Place Names at Native Bound Unbound
Developing a Standard
Place names anchor the histories we recover. Yet across centuries and empires, names have shifted in spelling, meaning, and geography—altered by colonization, translation, and time.
At Native Bound Unbound, we realize that place names are not static labels but reflect records of cultural encounters. Our goal is to make these places understandable to modern readers while preserving the complexity of their historical usage.
The NBU team decided early on to modernize place names in translation to their modern equivalent, realizing that the historical and variant forms will be searchable via the transcriptions. This standardization supports the place section of the site and mapping. To accurately determine place names, including places that no longer exist, the NBU team and researchers use a variety of scholarly references. For example, Robert Julyan’s The Place Names of New Mexico has been quite usefuly in this endeavor. We continue to incorporate a growing collections of regional sources from across North and South America.
Current places that NBU has researched include Argentina, Canada, Mexico, Paraguay, Spain, Trinidad and Tobago, Venezuela, and variious parts of the United States. As the database grows, so does its capacity to map connections across the hemisphere.
Principles of Practice
- Language of Place Names in the NBU Database
Places are generally divided into either specfic sites or regions. This has also affected our naming conventions. City and town names, along with historical buildings and the like, are rendered in their modern standardized forms according to language. Thus, even when a town or city may have an English equivalent, have been standardized to the modern form in the relevant langauge. (Sevilla instead of Seville). However, for larger regions—such as provinces, territories, and viceroyalties, these have been translated to English. - Respect for Indigenous Toponyms
Where Indigenous place names appear, they are preserved in their standard form in translation. In the case where a place name was modified by a later name, we can include both forms in the database. - Cross-Referencing and Searchability
Each standardized name in the database includes fields for latitude and longitude, modern jurisdiction, and historical notes. Users can search by any known variant, ensuring that even obscure or localized names remain discoverable.
Implementation
The process of incoroporating place names follows into the NBU database is an iterative, collaborative model:
- Extraction and Verification – Researchers identify place names within transcriptions and cross-check them against existing guides and external sources.

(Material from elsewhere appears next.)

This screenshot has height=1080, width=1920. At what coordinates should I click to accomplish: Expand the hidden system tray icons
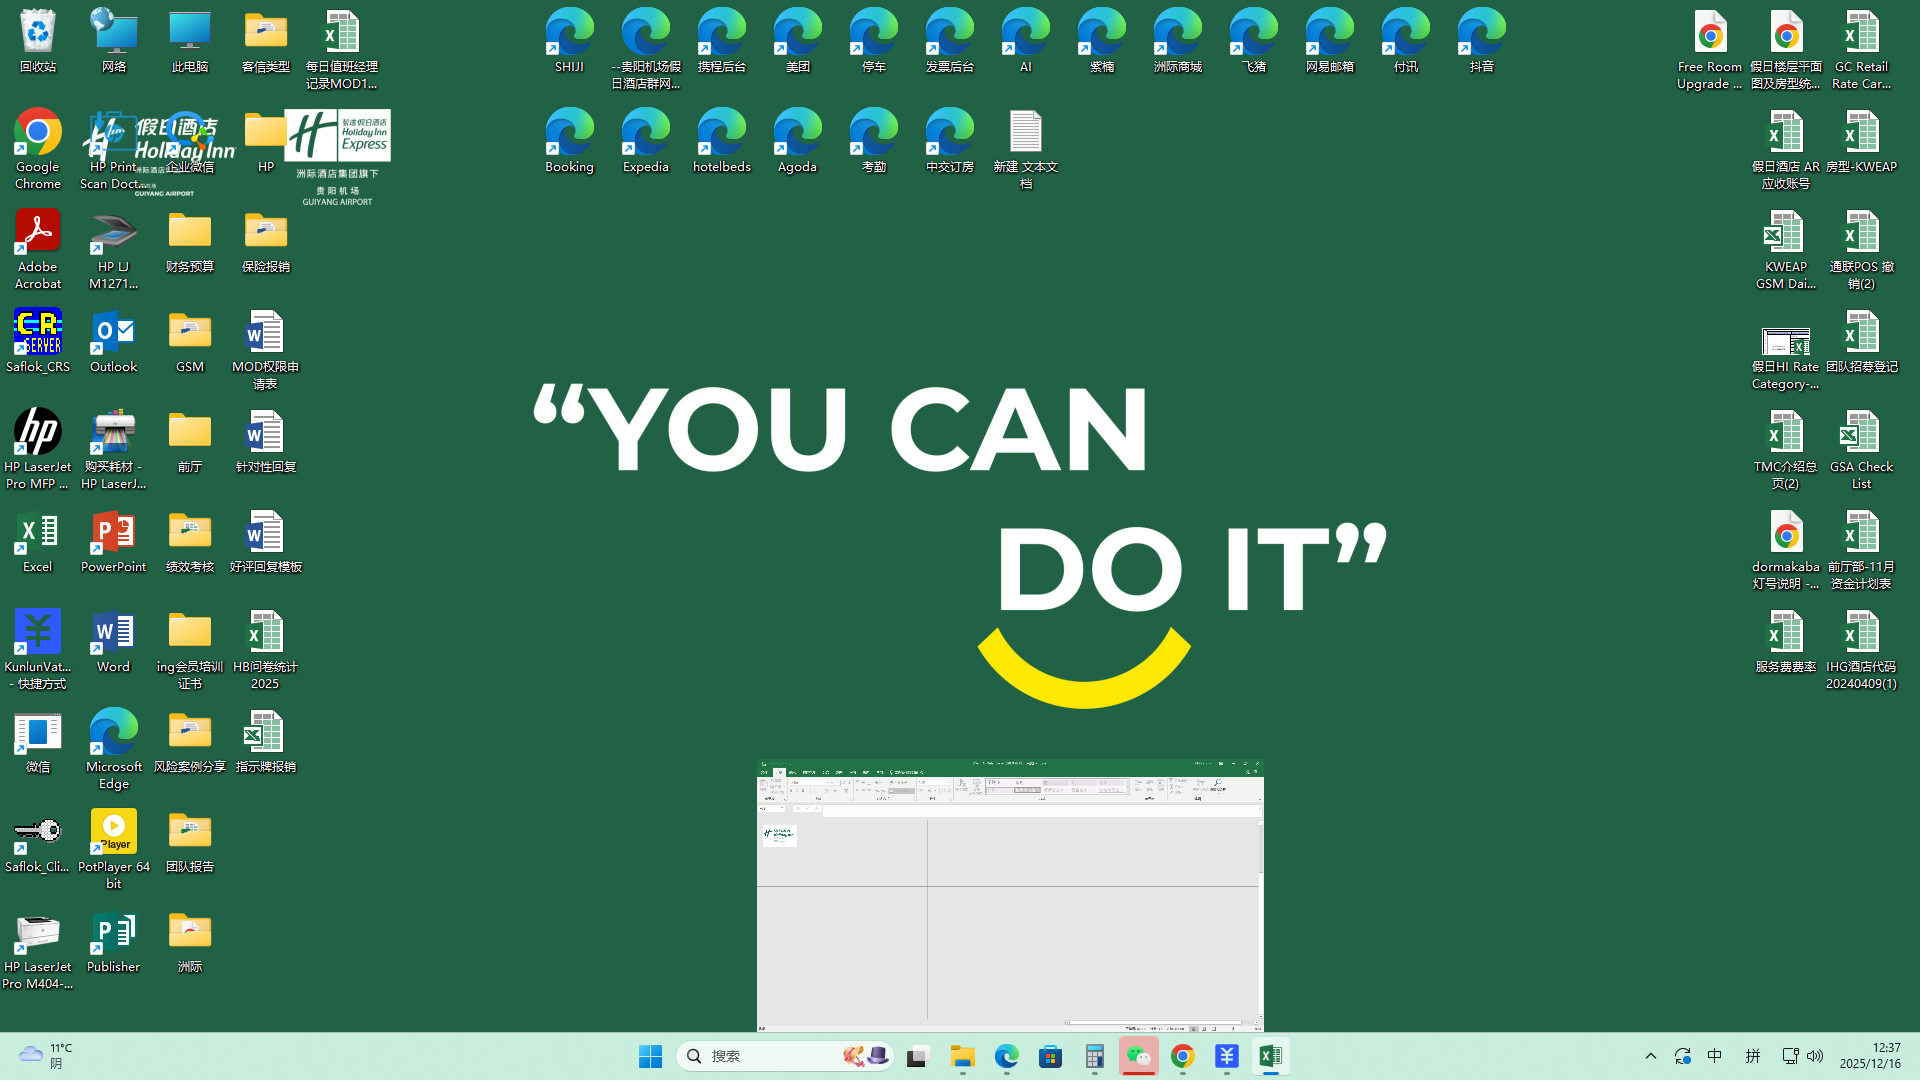(x=1651, y=1056)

- Normalization – A modern standardized form is selected, with all known historical variants recorded as alternates.
- Geolocation – Geographic coordinates are added, linking places to contemporary mapping systems.
- Cross-Language Review – When a place appears in multiple languages or across colonial borders, the team determines the most historically and linguistically accurate representation.
- Quality Control – Each finalized entry undergoes review to ensure consistency with NBU’s standards and interoperability with the project’s mapping tools and Core Data system.
This process ensures that each place can be situated historically and geographically—within both the seventeenth-century archive and the present-day landscape.
Expanding the Horizon
While the first phase of this work centered on Spanish-language sources from New Mexico and Mexico, the effort now extends across the hemisphere. The growing datasets for Argentina and Canada demonstrate how standardized methodologies can accommodate very different colonial and linguistic contexts. As NBU expands its archival partnerships, future iterations will integrate data from Dutch, Italian, and Indigenous sources, creating a truly hemispheric geographic framework.
A key focus moving forward is the incorporation of Indigenous toponymy—names rooted in living languages that often predate colonial mapping. These will be integrated through collaboration with Indigenous scholars and communities, ensuring that representation respects both linguistic accuracy and cultural sovereignty.
Ethical Commitments
Place-name standardization, like all aspects of NBU’s methodology, is an ethical as well as technical undertaking. Colonial maps often erased or renamed Indigenous geographies, replacing relationships to land with systems of possession and control.
By preserving both the imposed and the original names, NBU makes visible the historical layers of naming—acts of violence, survival, and persistence that shaped the geography of Indigenous slavery.
Every standardized name in the database is thus more than a coordinate: it is a story of encounter, displacement, and memory. Through ongoing research and collaboration, Native Bound Unbound aims to rebuild the geography of this history—accurately, respectfully, and across the languages of the Americas.